Speaking of local businesses, when I hurried into Charmar Flowers this morning, I only went there to mail a job application in a hurry. The Charmar Flower & Gift Shop post office is a very convenient stop for my postal needs, and a much more pleasant experience than the large, rather sterile post office a little further away.
Winterville, city of Marigolds, got the Charmar family started. In 1971 they were asked to grow marigolds for the (sadly defunct) Winterville Marigold Festival.
When I got there, I realized that they were going out of business. Everything in the store – plants, pots, gifts, seasonal decorations, Christmas trees – was on clearance, and fast disappearing. I mailed my application, and then decided to get a large and healthy rubber plant for a good friend.
As I chatted with Jan, the spry, elderly lady at the desk, I asked her why Charmar was closing. “Because of the drought!” she replied. “We grow and water our plants, and we don’t have enough water to do it. And people can’t water their plants either, so they won’t buy the plants.”
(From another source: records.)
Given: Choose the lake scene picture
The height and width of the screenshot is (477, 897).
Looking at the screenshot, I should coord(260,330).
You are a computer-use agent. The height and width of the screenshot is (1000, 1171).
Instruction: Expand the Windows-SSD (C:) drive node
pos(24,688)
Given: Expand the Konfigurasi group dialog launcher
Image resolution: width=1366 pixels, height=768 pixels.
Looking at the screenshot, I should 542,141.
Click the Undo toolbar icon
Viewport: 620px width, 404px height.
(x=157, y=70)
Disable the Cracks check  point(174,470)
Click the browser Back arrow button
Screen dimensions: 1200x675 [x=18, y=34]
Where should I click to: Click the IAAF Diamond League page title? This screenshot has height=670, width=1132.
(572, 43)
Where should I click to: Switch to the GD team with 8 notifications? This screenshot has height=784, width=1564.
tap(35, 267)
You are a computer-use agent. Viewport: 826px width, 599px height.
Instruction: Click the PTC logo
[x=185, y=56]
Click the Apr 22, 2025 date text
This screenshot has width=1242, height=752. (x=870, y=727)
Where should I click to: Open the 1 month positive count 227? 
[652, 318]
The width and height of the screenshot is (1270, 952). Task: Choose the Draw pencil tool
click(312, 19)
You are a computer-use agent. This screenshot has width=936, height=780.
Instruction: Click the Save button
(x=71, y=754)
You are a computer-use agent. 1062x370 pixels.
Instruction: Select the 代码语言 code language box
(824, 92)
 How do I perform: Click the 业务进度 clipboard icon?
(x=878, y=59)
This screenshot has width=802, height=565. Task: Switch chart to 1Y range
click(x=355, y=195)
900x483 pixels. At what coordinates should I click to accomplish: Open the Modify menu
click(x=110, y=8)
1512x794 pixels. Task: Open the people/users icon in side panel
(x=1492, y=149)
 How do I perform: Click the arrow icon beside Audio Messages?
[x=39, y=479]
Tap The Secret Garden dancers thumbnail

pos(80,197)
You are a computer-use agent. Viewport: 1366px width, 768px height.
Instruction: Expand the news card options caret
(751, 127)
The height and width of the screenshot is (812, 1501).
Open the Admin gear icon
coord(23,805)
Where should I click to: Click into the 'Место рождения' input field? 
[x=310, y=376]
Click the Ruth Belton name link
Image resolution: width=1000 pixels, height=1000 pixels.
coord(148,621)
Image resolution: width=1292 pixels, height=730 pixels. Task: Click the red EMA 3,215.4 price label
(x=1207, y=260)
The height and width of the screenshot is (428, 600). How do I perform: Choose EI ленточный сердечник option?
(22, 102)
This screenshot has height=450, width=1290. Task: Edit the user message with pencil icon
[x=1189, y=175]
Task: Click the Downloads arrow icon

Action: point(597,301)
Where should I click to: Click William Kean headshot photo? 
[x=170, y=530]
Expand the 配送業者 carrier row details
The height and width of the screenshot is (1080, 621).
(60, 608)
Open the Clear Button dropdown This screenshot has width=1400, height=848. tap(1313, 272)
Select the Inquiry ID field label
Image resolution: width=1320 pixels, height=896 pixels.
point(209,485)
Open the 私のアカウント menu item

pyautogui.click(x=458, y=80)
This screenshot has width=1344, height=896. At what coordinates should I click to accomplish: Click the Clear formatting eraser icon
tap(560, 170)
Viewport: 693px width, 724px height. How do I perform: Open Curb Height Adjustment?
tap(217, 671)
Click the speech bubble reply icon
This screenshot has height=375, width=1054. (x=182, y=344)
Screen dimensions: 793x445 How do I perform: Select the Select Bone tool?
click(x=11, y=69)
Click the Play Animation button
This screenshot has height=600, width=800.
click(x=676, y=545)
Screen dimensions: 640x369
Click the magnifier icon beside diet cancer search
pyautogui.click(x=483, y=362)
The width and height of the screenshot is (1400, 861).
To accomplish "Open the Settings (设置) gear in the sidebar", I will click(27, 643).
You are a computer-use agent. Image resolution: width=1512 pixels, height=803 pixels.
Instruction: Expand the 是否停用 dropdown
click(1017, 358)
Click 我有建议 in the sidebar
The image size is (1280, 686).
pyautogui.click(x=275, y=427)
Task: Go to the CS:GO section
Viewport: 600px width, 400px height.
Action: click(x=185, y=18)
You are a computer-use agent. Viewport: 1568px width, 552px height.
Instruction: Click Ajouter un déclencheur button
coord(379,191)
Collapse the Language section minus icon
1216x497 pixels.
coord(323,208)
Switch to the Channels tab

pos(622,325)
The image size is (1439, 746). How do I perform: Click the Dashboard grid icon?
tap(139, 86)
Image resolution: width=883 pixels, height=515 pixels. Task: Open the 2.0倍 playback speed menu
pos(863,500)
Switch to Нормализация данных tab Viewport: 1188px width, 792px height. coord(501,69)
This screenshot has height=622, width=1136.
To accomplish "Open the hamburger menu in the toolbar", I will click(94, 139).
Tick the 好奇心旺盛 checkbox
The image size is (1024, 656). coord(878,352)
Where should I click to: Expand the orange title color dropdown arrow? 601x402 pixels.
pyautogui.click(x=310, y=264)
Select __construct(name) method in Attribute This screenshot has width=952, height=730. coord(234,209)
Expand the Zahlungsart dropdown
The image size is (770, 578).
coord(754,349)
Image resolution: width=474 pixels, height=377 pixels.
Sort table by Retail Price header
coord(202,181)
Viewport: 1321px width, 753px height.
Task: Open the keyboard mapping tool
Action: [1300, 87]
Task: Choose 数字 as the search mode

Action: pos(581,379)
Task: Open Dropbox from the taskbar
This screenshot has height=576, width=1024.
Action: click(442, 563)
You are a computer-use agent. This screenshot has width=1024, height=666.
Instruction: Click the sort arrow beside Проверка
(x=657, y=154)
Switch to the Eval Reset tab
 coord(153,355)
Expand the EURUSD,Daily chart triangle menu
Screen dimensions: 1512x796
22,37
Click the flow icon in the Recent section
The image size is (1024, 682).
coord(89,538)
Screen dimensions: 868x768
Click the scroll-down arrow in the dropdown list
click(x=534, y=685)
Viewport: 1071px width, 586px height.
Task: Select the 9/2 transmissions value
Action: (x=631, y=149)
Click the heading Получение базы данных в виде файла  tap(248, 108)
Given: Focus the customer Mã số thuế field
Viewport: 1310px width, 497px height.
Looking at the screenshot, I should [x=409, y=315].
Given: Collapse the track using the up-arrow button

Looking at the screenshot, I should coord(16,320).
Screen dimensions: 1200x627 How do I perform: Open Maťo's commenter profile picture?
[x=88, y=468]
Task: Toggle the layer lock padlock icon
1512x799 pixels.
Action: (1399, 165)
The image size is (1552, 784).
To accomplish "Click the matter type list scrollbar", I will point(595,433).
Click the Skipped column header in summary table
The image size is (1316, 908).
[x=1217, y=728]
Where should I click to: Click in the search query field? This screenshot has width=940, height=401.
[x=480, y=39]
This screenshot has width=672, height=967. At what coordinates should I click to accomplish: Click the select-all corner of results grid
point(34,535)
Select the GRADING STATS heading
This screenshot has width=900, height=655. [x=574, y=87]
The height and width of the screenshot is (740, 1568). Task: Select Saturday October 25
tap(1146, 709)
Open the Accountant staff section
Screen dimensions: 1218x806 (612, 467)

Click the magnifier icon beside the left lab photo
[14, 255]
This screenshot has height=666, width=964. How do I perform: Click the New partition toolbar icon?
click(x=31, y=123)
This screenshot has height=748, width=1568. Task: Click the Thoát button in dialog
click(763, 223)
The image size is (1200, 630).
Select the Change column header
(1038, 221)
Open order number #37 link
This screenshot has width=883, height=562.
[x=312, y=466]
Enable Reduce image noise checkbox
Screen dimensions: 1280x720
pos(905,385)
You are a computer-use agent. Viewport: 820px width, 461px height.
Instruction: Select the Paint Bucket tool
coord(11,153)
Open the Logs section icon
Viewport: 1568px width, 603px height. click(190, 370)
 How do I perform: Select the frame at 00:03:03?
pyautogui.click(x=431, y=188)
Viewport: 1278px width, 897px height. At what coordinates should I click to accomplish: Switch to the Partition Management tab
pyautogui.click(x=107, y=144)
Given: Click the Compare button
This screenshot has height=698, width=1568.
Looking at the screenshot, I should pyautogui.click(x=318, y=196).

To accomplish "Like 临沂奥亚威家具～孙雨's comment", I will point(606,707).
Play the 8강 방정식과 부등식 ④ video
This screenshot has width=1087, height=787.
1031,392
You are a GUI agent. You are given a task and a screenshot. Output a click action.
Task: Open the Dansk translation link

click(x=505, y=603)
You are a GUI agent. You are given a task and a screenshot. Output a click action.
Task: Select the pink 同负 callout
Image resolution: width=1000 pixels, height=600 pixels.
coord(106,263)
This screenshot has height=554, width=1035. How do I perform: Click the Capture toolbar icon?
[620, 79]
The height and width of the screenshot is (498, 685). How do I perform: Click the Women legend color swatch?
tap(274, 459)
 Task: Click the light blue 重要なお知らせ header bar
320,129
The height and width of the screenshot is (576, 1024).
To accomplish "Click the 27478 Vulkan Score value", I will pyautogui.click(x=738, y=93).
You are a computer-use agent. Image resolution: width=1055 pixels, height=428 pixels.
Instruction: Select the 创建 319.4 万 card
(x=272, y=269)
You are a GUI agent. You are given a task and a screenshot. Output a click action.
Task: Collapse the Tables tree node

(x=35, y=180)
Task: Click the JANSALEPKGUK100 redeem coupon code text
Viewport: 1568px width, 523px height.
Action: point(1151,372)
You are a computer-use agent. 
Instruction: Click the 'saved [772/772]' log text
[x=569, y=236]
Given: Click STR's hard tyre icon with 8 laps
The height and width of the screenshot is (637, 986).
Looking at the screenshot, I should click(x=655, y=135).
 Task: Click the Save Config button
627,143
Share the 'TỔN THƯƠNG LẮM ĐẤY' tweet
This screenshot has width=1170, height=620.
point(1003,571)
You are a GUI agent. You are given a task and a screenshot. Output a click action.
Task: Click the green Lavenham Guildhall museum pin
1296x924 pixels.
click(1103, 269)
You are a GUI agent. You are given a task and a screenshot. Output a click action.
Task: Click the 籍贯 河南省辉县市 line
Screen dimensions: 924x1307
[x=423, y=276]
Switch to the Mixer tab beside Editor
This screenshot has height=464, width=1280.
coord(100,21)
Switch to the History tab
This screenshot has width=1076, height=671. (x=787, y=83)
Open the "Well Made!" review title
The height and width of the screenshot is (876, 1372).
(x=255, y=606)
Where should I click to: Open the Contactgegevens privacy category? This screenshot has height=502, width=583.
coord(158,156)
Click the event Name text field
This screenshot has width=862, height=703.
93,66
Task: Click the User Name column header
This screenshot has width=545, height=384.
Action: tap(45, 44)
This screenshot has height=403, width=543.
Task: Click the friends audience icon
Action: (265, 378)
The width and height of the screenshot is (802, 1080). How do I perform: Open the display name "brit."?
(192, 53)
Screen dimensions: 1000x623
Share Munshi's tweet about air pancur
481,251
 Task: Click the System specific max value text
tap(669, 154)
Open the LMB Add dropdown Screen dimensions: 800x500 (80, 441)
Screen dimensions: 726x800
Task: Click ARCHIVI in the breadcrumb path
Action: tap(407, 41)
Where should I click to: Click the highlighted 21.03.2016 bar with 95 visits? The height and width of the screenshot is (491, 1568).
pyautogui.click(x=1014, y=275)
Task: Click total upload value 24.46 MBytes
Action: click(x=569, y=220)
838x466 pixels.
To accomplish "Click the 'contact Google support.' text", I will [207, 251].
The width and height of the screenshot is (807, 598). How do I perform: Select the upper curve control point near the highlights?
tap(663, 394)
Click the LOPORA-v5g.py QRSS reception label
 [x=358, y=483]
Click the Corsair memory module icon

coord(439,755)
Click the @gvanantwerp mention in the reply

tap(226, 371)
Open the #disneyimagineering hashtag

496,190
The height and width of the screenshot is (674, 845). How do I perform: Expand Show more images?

Charmar is a friendly, cozy little store, surrounded by a what used to be a flourishing nursery of flowers and plants. I used to love to potter around the ferns, herbs, and flowers, deciding what I would buy some day (when a) I have a real house b) Raihana stops pulling the leaves off plants c) I grow that green thumb I’ve been waiting for d) and I have the extra cash. The experience of browsing and smelling plants is precious enough, and I’m grateful for Charmar Flowers to have offered me that opportunity in the middle of busy days.
Charmar will be sorely missed. It added beauty and reflection to our lives. The severe drought in the area is closing down a 36-year old business in Athens, GA.